--- DIRECTIONS FOR THIS TASK ---
Below is a block of records. Copy every line in it that contains the word "each".

--- EXERCISE MATERIALS ---
++++

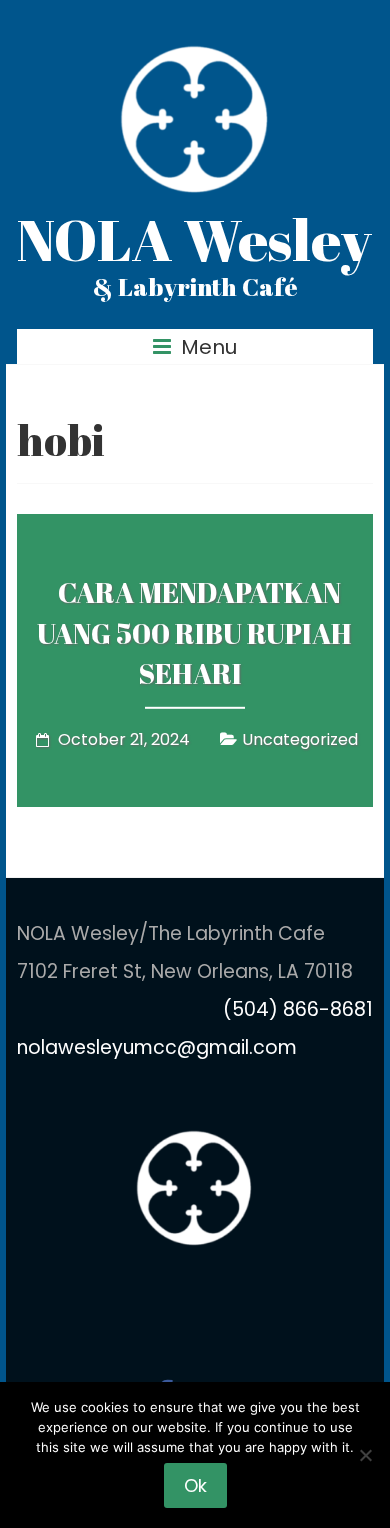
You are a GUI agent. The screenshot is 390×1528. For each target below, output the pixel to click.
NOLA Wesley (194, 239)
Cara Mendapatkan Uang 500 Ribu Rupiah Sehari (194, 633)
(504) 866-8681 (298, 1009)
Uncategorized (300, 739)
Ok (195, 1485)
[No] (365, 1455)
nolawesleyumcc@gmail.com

++++

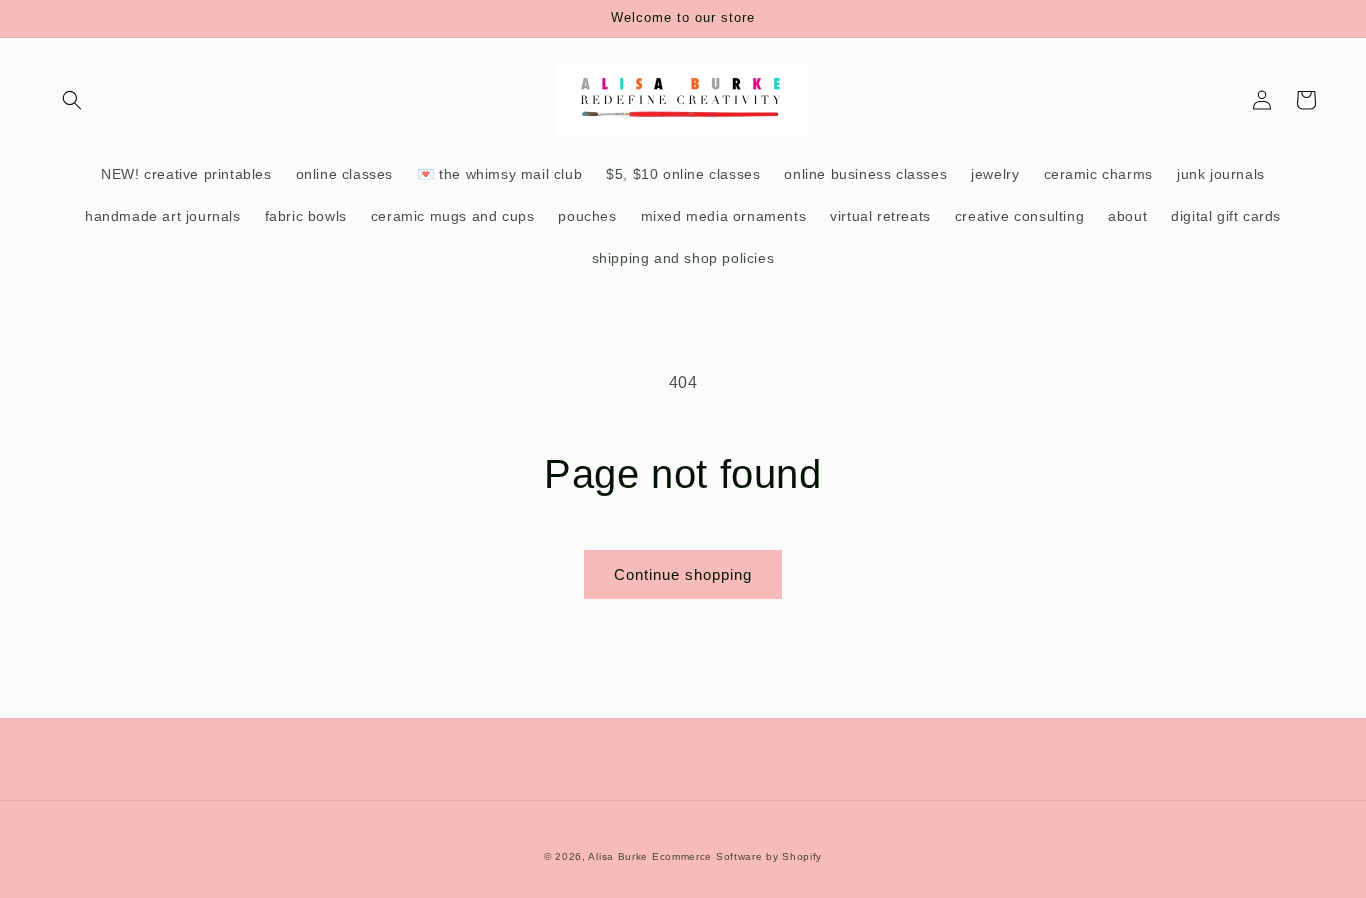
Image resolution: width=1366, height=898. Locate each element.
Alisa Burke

++++

--- RESPONSE BELOW ---
You are a GUI agent. The screenshot is 390×1528. For each target below, output the pixel to click.
Image resolution: width=1366, height=898. Locate each element.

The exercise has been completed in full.